In a decisive ruling, Christianne Mylott-Coleman, a former aide to ex-State Senator Dean Tran, has been handed a sentence of 30 days behind bars and a year of supervised release for tax evasion. U.S. District Court Judge Mark G. Mastroianni laid down the law on Wednesday in Springfield, Mass, also confining Mylott-Coleman to a 90-day stint of home detention and slapping her with a bill for $269,209 in restitution she owes to Uncle Sam.
Caught red-handed, Mylott-Coleman had to publicly admit last November to cooking the books on her tax returns between 2016 and 2020, according to the U.S. Attorney's Office. Her fraudulent actions were not just a slap-dash affair, but a calculated omission of roughly $740,000 in cold-hard cash she pocketed from a home healthcare business aimed to serve the elderly – operations that ranged from dishing out pills to dishing up meals.
The former chief of staff to Senator Tran, who earned her wages between 2018 and 2020, played a balancing act, trying to juggle income from varied sources.
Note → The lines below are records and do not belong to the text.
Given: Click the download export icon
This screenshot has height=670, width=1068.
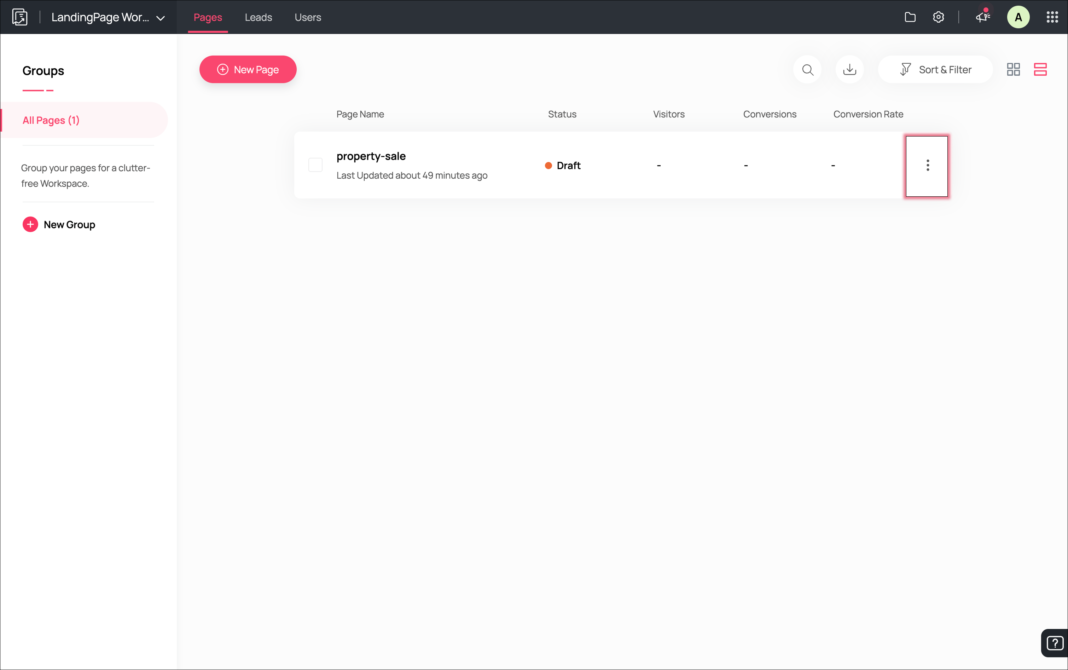Looking at the screenshot, I should coord(849,70).
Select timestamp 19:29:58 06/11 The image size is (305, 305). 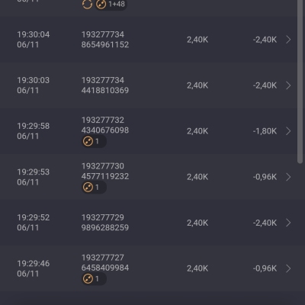[x=34, y=131]
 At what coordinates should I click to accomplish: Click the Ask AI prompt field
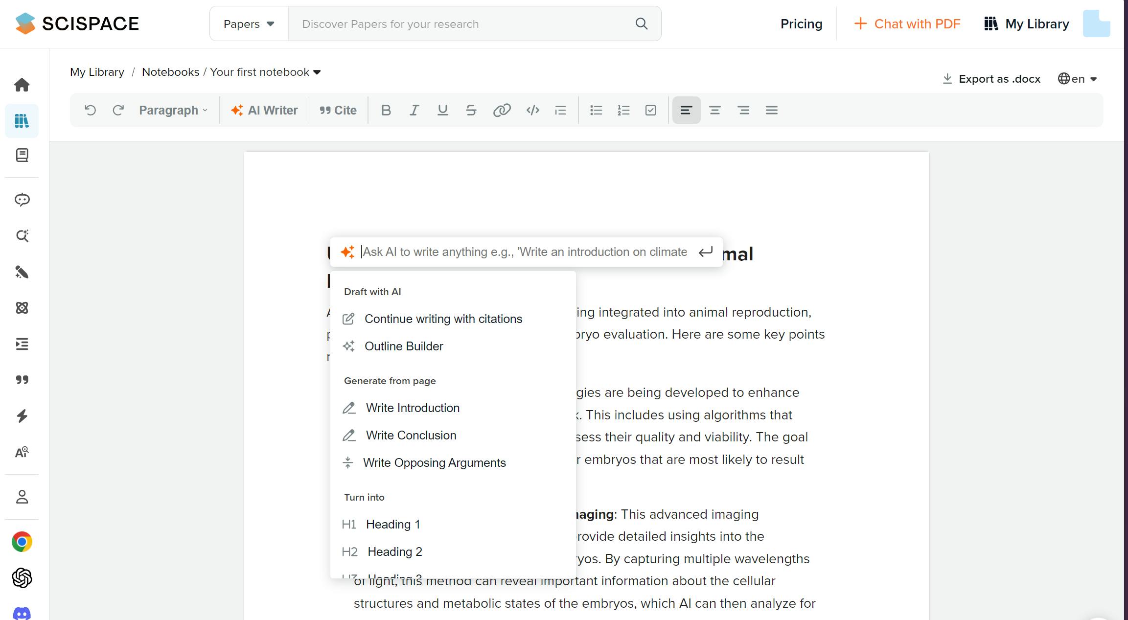(x=525, y=252)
She cashed in checks from healthcare service providers while simultaneously misreporting her own company's revenue, the financial truths slipping through the cracks unreported to the Internal Revenue Service.
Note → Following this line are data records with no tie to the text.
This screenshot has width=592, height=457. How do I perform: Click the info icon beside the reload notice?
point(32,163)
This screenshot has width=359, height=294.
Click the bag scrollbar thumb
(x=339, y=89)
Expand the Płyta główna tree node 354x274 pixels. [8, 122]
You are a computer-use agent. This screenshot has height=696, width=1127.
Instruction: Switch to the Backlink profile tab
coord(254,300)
Acting U.S. Attorney Joshua S. Levy, alongside Harry Chavis, Jr., the top dog at the IRS Criminal Investigation's Boston Field Office, unveiled the sentencing yesterday. The case was a group effort, with Assistant U.S. Attorneys Dustin Chao and John T. Mulcahy from the Criminal Division strenuously working to untangle Mylott-Coleman's web of deceit and to hold her accountable to face the music.